>>>
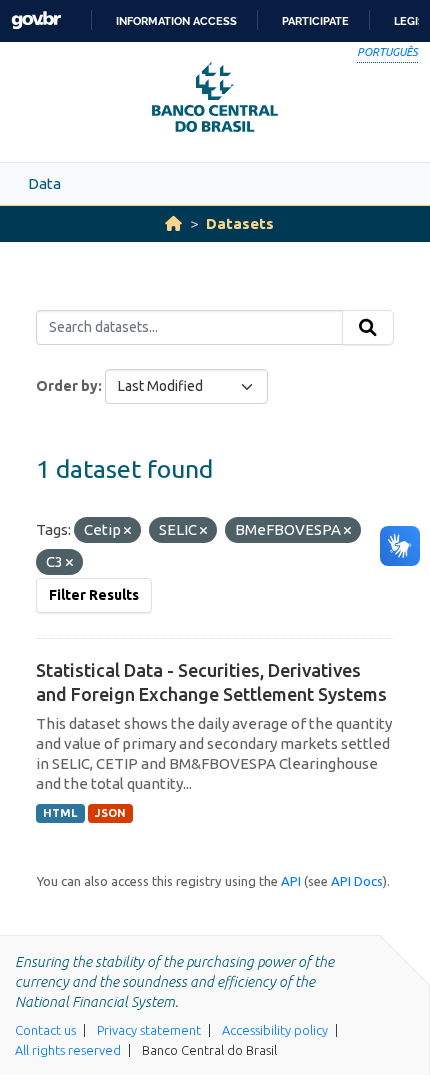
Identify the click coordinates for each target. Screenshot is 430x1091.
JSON (110, 813)
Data (44, 183)
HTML (60, 813)
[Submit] (368, 328)
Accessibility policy (275, 1030)
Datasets (240, 223)
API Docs (357, 881)
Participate (315, 21)
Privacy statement (149, 1030)
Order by (67, 386)
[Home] (173, 223)
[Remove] (127, 531)
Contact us (45, 1030)
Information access (176, 21)
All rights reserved (68, 1050)
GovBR (36, 20)
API (291, 881)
<<<
* YOUR GOAL
What is needed is a word-for-word restatement of every line from the one with "[Home] (173, 223)" to the end of the entries above.

* SOLUTION TO THE PROBLEM
[Home] (173, 223)
[Remove] (127, 531)
Contact us (45, 1030)
Information access (176, 21)
All rights reserved (68, 1050)
GovBR (36, 20)
API (291, 881)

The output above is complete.